- **Written request**:
Swap "order size" for "trade size" in the stretch of rows from the line containing "The image size is (1568, 745)." through the end of the rows, leaving everything else the same. Write out only that stretch and omit the pictures.
*****
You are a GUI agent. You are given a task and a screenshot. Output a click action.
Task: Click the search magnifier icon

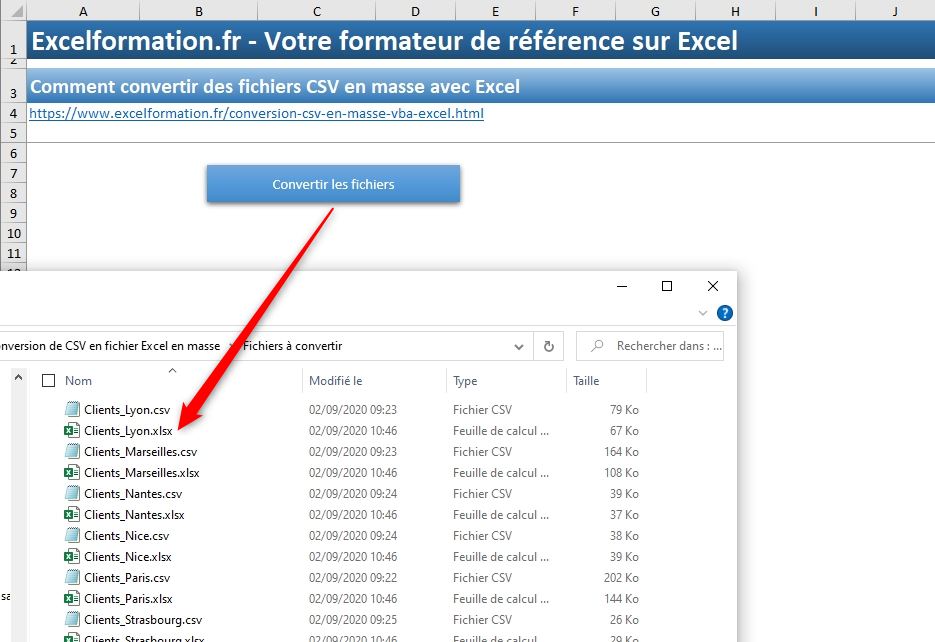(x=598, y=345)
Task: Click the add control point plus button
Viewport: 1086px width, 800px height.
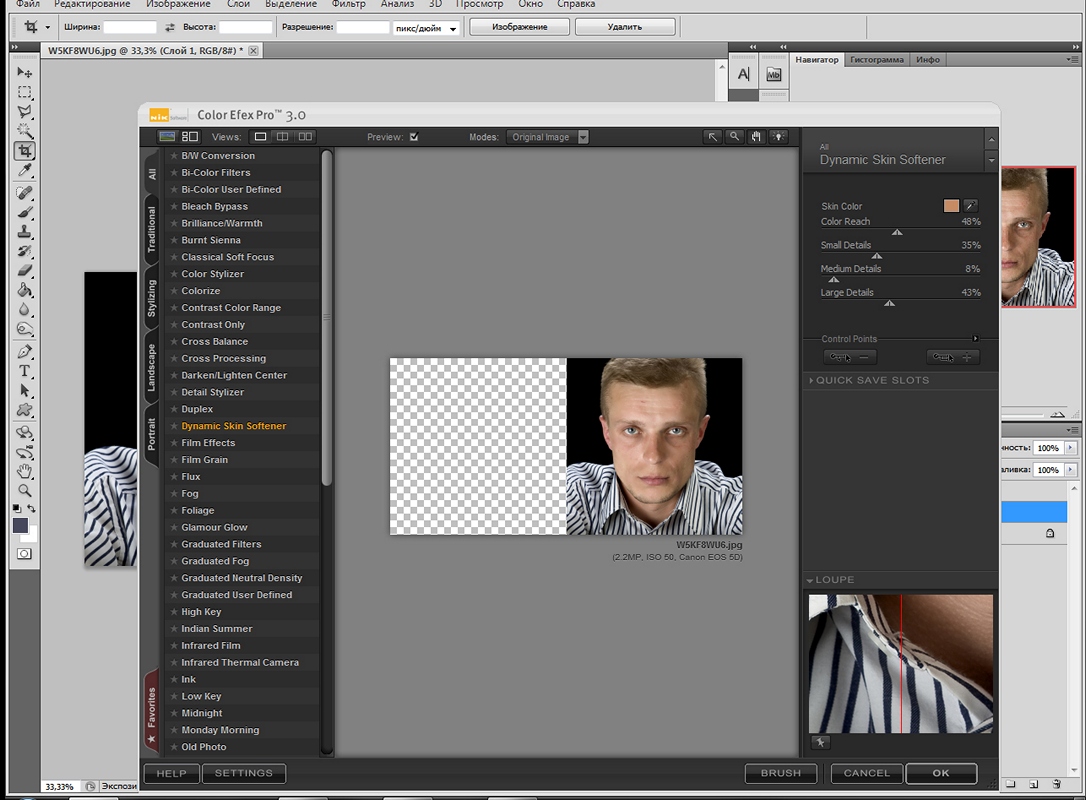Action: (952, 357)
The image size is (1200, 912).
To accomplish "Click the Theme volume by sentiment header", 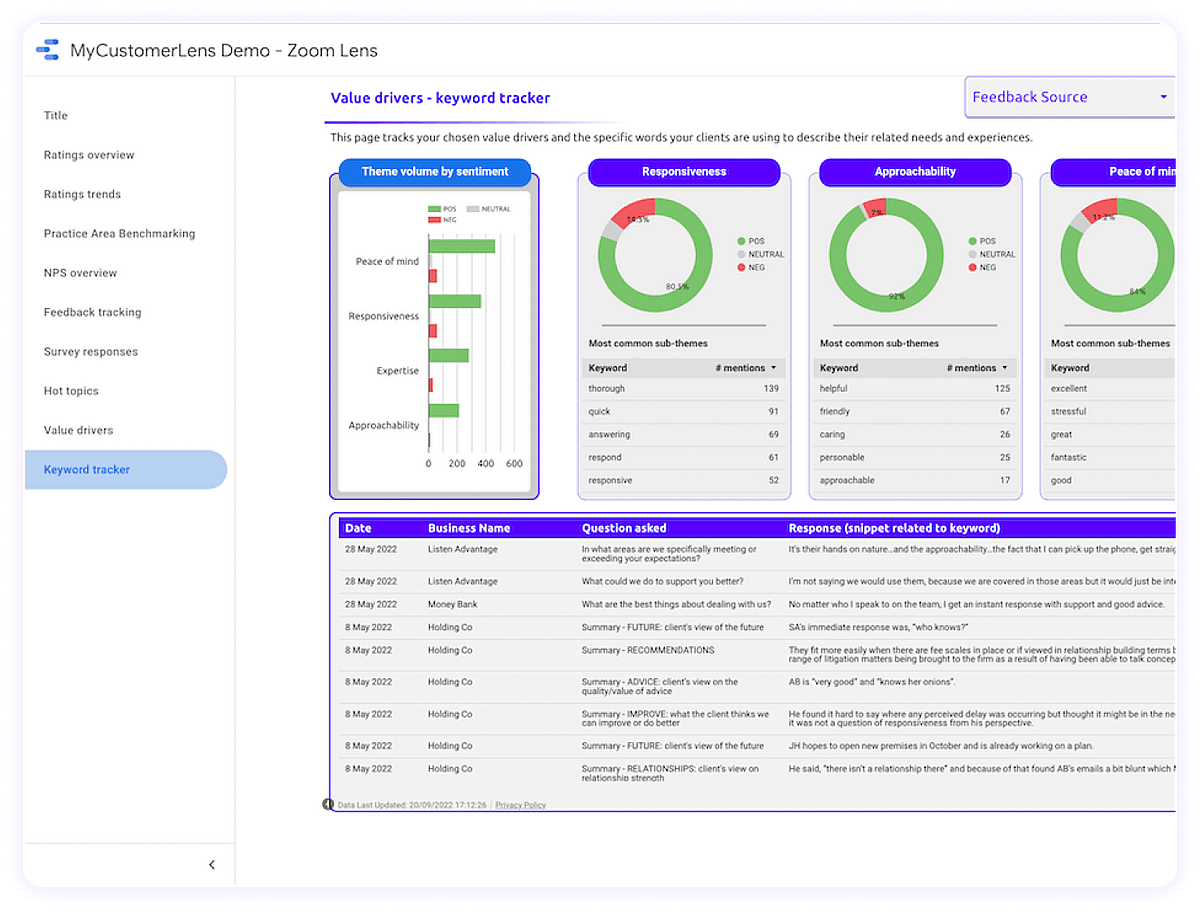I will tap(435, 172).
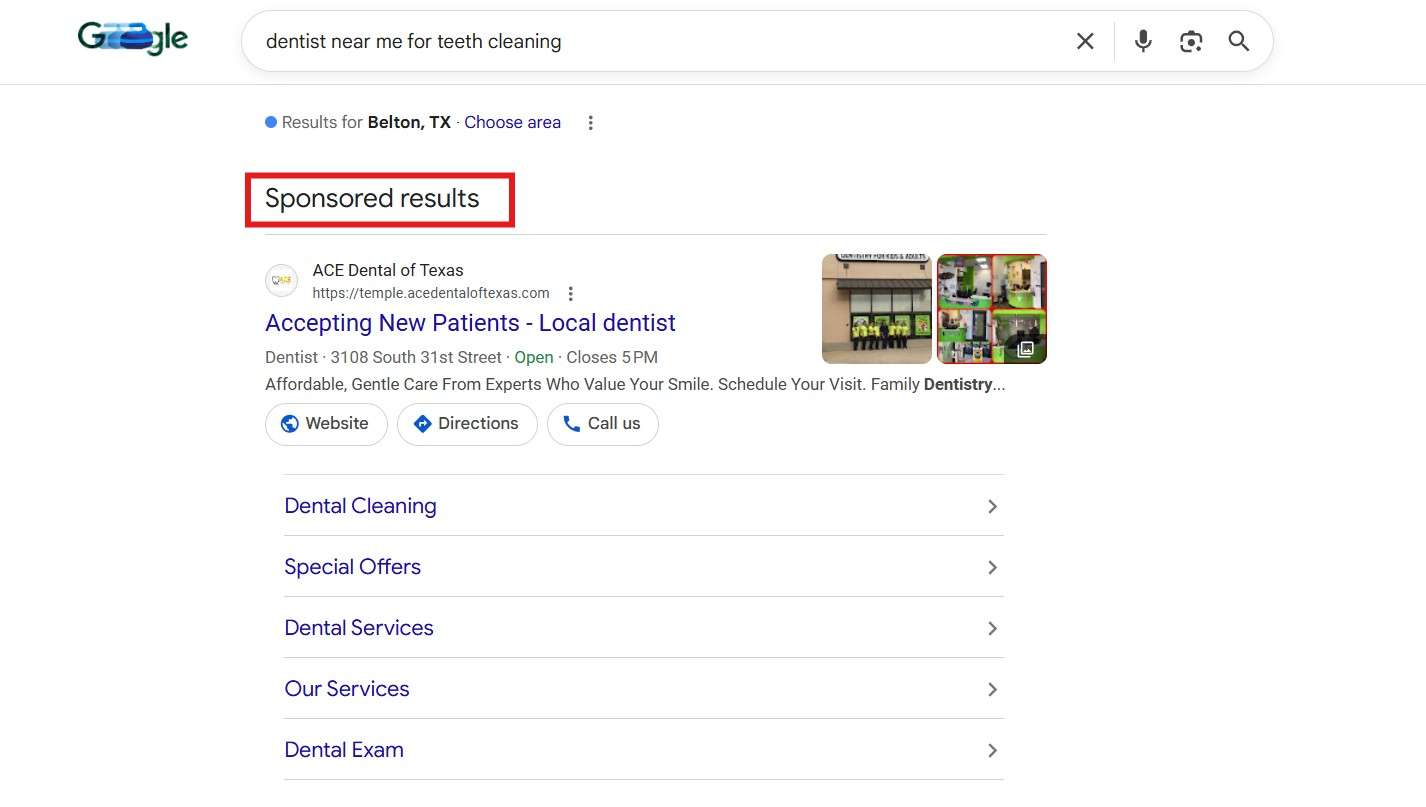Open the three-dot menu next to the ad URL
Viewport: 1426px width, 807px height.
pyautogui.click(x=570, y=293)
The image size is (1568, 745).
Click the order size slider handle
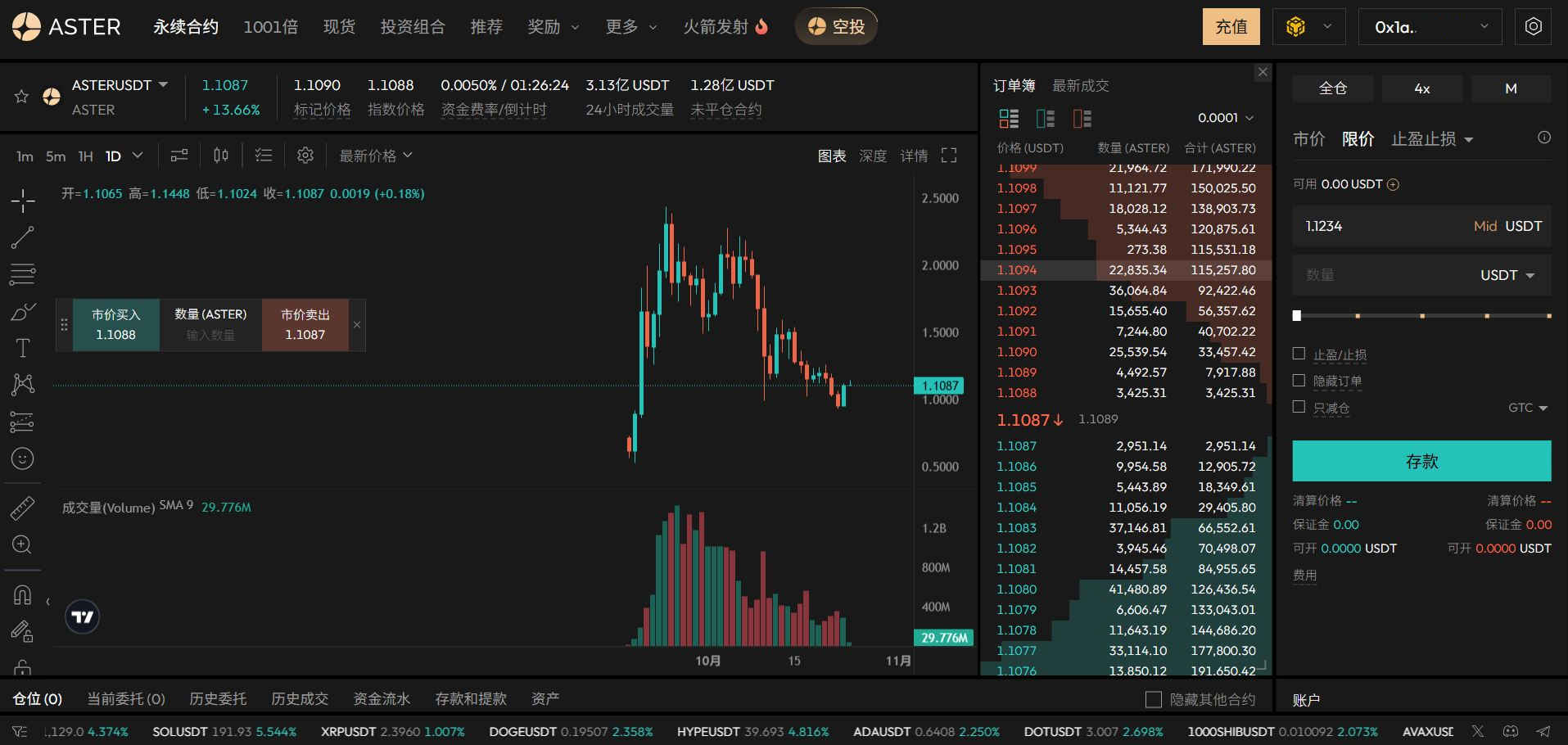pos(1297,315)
*****
- **Output for this task**:
The image size is (1568, 745).
Click the trade size slider handle
pos(1297,315)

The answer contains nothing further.